新型コロナウイルス感染症の影響で空の旅が閉ざされている中、各航空会社の「グッズ」(企画商品)が消費者の間で人気を集めている。海外旅行ができない消費者たちは航空会社グッズによって寂しさを癒し、航空会社はPRができる。
航空業界が27日に明らかにしたところによると、大韓航空がこのほど発売した通称「ボーディング・パス・スマートフォン・ケース」に注文が殺到しているという。ボーディング・パス(搭乗券)そっくりに作られたこの商品は、ケースの背面に氏名・到着地・出発日・座席番号などを入れることができる。オーダーメイド方式のため、発送まで10日ほどかかるのにもかかわらず注文が殺到、現在製作が遅れている。
大韓航空は、自社オンライン・ショッピング・サイト「eSkyShop(イー・スカイ・ショップ)」で子ども用の乗組員服も販売している。価格は7万7000ウォン(約7600円)。大韓航空客室乗務員のトレードマークである水色のスカーフとカチューシャも付いている。実際のパイロットの制服を模した男児用乗組員服も販売中で、購入者は客室乗務員やパイロットにあこがれている子どもを持つ親たちが多い。ボーイング777の模型やブロック、乗組員服を着たテディベアも人気商品だ。
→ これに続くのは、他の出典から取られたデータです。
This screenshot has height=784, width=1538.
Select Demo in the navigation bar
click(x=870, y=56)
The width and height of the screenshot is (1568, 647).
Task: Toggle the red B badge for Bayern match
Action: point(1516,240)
格安航空会社(LCC)もグッズ販売に参入する様子だ。エアプサンは25日、同社のロゴ入りグッズのオンライン・ショッピング・サイト「ショップ・エアプサン」をオープンした。エアプサンの制服や航空機、チケットなどのデザインを模したマグネット、バッジ、キーホルダーなどを売っている。エアプサンでは「航空会社グッズに関する問い合わせが増えていたことから、オンライン・ショッピング・サイトを開設した」と説明している。
エアソウルは昨年9月に「ミント・モール」という名前のオンライン・ショッピング・サイトを開設、ロゴ入りスマホケースやバッジ販売を開始した。今年2月と3月の2回にわたり限定販売されたエアソウル社員証をかたどったキーホルダーは、発売二日で完売した。
飛行機でしか食べられない機内食を発売した航空会社もある。ジンエアーは「地上で楽しむ機内食」というコンセプトで「ビーフ・グヤーシュ・パスタ」「カシューナッツ・チキンとシラヤマギクのナムルご飯」「クリーム・パスタ」という3種類のホーム・ミール・リプレイスメント(HMR=家庭用調理済み食品)を昨年12月に発売した。機内食に似た印象にするため、機内食用のミールボックスのデザインを取り入れたパッケージになっている。発売1カ月で1万食売れた。
チェジュ航空は機内食のカフェを作った。今年4月、ソウル市麻浦区のショッピングセンター「AK & 弘大」1階にオープンした「旅の幸せを味わう」というカフェだ。チェジュ航空乗務員が直接注文を受け、料理を運んでくれる。今ではソーシャル・ネットワーキング・サービス(SNS)を通じて口コミが広がり、毎日数百人が訪れる観光スポットになった。チェジュ航空関係者は「一日平均120人分の料理を用意するが、すべてなくなってしまうほど人気がある」と語った。チェジュ航空はこのほど、コンビニエンスストア「GS25」と提携して機内食をコンセプトにしたコンビニ弁当2種も発売した。
航空会社はグッズの販売について「顧客サービス戦略の一つ」と説明している。ある格安航空会社関係者は「昨年から各航空会社が先を争って実施している『観光飛行』と同じ脈絡だ。収入よりもブランドPRという目的の方が強い」「新型コロナの流行が終わり、旅客需要が回復したときに、消費者は記憶に残っている航空会社を選択する可能性が高いと予想している」と語った。